Но тотчас же Латыгин, вздрогнув, постарался сбросить с себя эти нелепые мысли. Об чем он думает? Разве дело не решено? Разве не решено, что он ушел из дому насовсем, навсегда! Разве не решено, что отныне он будет жить с ней, с Адой, с той, кого он любит! Разве это решение не подтверждено всем, что он сейчас сделал! Можно ли после этого идти назад? Какое безумие!
И потом ведь это же счастие, единственно возможное на земле счастие перед ним. Разве так много блаженств в мире, что можно было бы пренебрегать тем, которое является на пути! Во имя чего можно принести в жертву свою душу, лишить ее счастия, т. е. лишить воздуха, которым она дышит!
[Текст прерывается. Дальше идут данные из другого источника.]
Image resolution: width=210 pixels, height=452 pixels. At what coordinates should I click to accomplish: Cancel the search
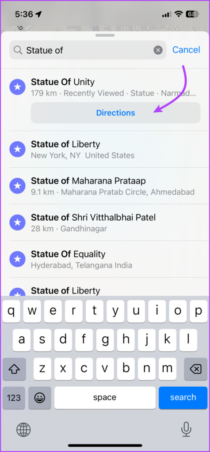coord(186,50)
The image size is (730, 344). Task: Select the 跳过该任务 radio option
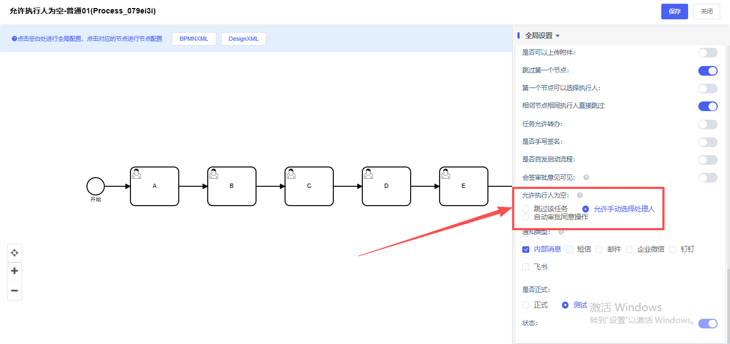point(526,209)
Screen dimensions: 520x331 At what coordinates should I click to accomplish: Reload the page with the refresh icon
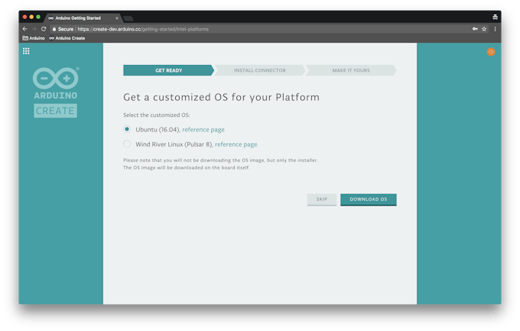[x=44, y=29]
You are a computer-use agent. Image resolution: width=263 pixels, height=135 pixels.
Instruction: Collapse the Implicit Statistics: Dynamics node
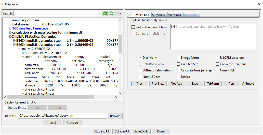(10, 36)
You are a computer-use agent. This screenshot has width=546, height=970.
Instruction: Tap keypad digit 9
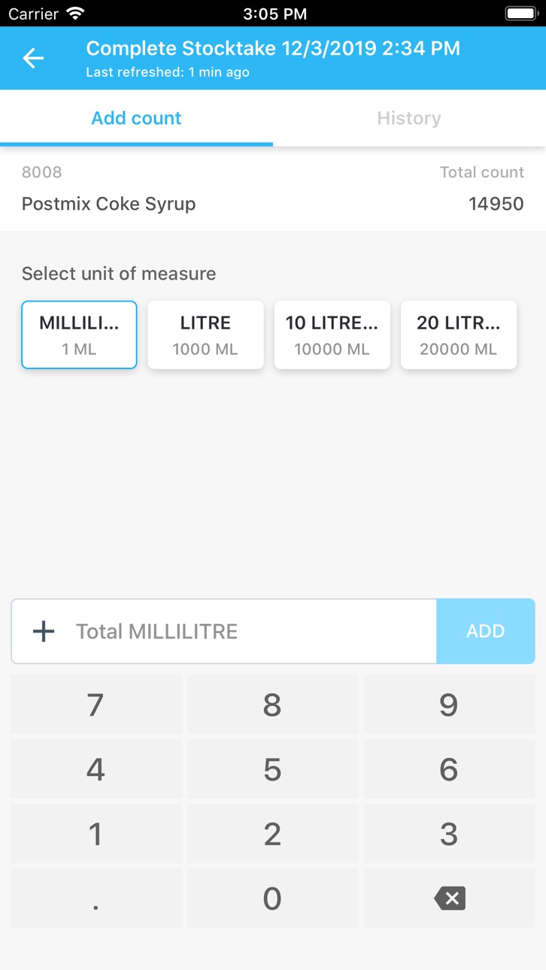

Ведь это же самоотверженность! И так! Разве Ада перенесет, если теперь, после всего, что было сегодня, он скажет ей, что передумал, что быть с нею, жить с нею не может! Ведь это же значит убить эту маленькую девочку, столь доверчиво пришедшую к нему, пошедшую за ним, отдавшуюся ему. Поздно передумывать! Может быть, в первую минуту, когда Ада только что явилась перед ним, была еще возможность сказать ей, что он не может исполнить своих прежних обещаний. Может быть, она тогда и вынесла бы этот удар, который можно было подготовить двумя годами переписки, полной всяких оговорок и уклончивых объяснений... Но теперь – теперь ничего такого невозможно! Теперь сказать Аде, что он ее покидает, – было бы низко, подло, недостойно художника, и вместе с тем это значило бы произнести Аде смертный приговор. Да, он знает Аду, она исполнит свою угрозу: теперь она не будет жить без него.
Латыгин решился. Быстро поправив волосы, он тихо поцеловал руку Ады и поцелуем разбудил ее. Она открыла свои большие черные глаза, обвела ими незнакомую комнату, все вспомнила и, краснея oт стыда, поспешила натянуть одеяло на свое почти обнаженное тело.
– Как странно, – прошептала она, – вот мы вместе! Вместе спим. Этого никогда не бывало.
– Но теперь так будет всегда, – сказал Латыгин, – разве это плохо?
– Это слишком хорошо, – отвечала девочка. Латыгин опять сжал ее в объятиях, чувствуя теплоту ее тела у своей груди. И все недавние раздумия о жене, о возвращении домой вылетели из его головы, развеялись, как дым под утренним ветром. В душе было одно желание – оставаться с Адой теперь, долго, всегда. Внезапно Латыгин сказал серьезно:
– Но вот что, Ада, надо одеваться и ехать.
– Ехать? Куда? – переспросила Ада тоном капризного ребенка.
Латыгин стал объяснять ей, что жить в X. вдвоем им невозможно. Его слишком многие знают. Жена, так как развода еще нет, может причинить им много неприятностей. Да и помимо того им обоим, самой Аде, как и Латыгину, будет тяжело встречаться с его женой. Кроме того, добавил Латыгин, после тех толков, какие возникнут из-за его расхождения с женой (Латыгин не хотел произнести слова «скандал»), ему, Латыгину, трудно будет найти себе в X. какое-нибудь подходящее занятие.
– А ты знаешь, – заметил он, произнося слова с большим усилием, – у меня нет ничего, кроме моего таланта: я должен зарабатывать деньги. Я сумею их заработать, – поспешил добавить он, – но бывают обстоятельства, которые этому мешают. И причина нашей встречи с тобой будет именно таким обстоятельством. Нам надо уехать в другой город.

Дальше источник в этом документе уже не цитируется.